In the early morning hours, we threaded the needle through Galleons Passage between the islands of Trinidad and Tobago. It was still dark, and the horizon was lit up like a sprawling city … oil platforms, tankers, cargo ships, bulk carriers, car carriers, fishing boats, tugs … an endless stream coming and going through the channel. On watch, our eyes were glued to the AIS. We radioed at least a half dozen ships that seemed to be either bearing down on us or heading straight at us. All answered their hails promptly, found us on radar and managed to avoid colliding with us or running us down. It made for a high stress, less than peaceful night, but overall, we were pleased to remain unscathed.

chartplotter with ships all around

As we rounded the northwest corner of Trinidad, we left the North Atlantic Ocean and entered the Caribbean Sea. Hallelujah! Unfortunately, when we turned the corner, we also lost our good angle on the wind. We slowed to 4 knots … too slow for a “business hours arrival”. We couldn't make it by 4 pm, and we were reluctant to pay an extra $100 for arriving outside business hours. The only other alternative was to slow down even more, spend another night enroute, and try to arrive after 8 am tomorrow. We reduced sail to the staysail only. Through the morning mist, Trinidad came into view. By 10 am, with 61 nm to go, with little wind, we were moving along at 2.5- 3 knots with the help of a favorable current.

mistry trinidad

It rained and remained misty for most of the day with alternating squalls and calms. We dawdled along, resigned to spending another night at sea in order to arrive at the Customs dock at the proper time. As if to provide entertainment as we plodded along, a pod of dolphins appeared out of nowhere.

dolphin escort to trinidad

I heard the familiar dolphin breath sounds and ducked below quickly for my camera and the dolphin ID book.

These were big guys … 8 feet or more (2.5m+), with distinctively tall dorsal fins, blotchy coloring and lots of scars.

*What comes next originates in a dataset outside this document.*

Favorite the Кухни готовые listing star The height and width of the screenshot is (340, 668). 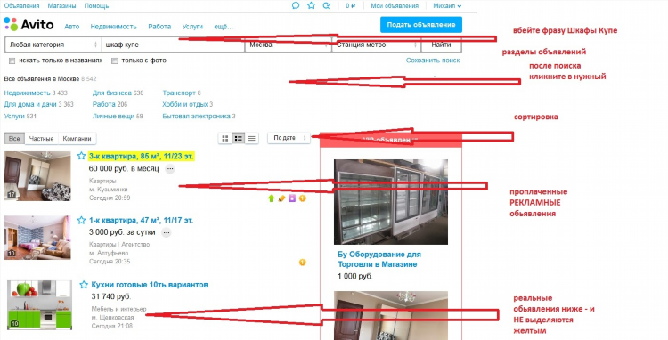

We identified them as rough-toothed dolphins. This was a playful lot and in no particular hurry, it seemed. They played with us for nearly two hours, diving under the boat and riding the bow wake. When I stood at the bow to take pictures, the dolphins turned on their sides to look directly up at me. I thought it was my imagination at first, but the eye to eye contact was repeated several times.

dolphin giving me the eye on the way to trinidad

I sat at the bow for nearly an hour, my feet hanging over the rail, the dolphins nearly close enough to touch. Though entertained, I finally returned to the cockpit. I heard a sharp slap sound, then a thud and then another slap, and another thud. David watched as one dolphin slapped his tail on the water, another slapped against the hull, and yet another jumped into the air. He walked to the bow and the dolphins followed. He returned to the cockpit and the slap/thud began again. These guys liked an audience. No matter how many times we've seen dolphins, they never cease to amaze us. Not to mention, dolphins are good luck for sailors and we considered their visit an auspicious welcome to Trinidad.

dolphin jumping and slapping

Night came and with it a calm and loss of current. We were two miles offshore and bobbed and rolled gently. For all intents and purposes, we were hove-to and remained so till 0630. We estimated two hours to the Customs dock, cranked up the engine and headed for Boca de Monos (Monkey's Mouth), a narrow channel between mainland Trinidad and Monos Island.

boca de monos in trinidad

We altered course to allow the fast ferry between Trinidad and Tobago, T&T Spirit, to pass and then entered the channel.

t and t spirit in trinidad

The channel was picturesque with interesting caves carved into Monos Island and large, craggy offshore rocks covered in greenery. Scotland Bay, on the opposite side of the channel, looked serene and inviting with two sailboats peacefully at anchor.

boca de monos trinidad

 

caves at boca de monos trinidad

We turned the corner heading into Chaguaramas Bay. Gasparillo Island came into view and beyond it, the congestion and frenzy we associate with this port.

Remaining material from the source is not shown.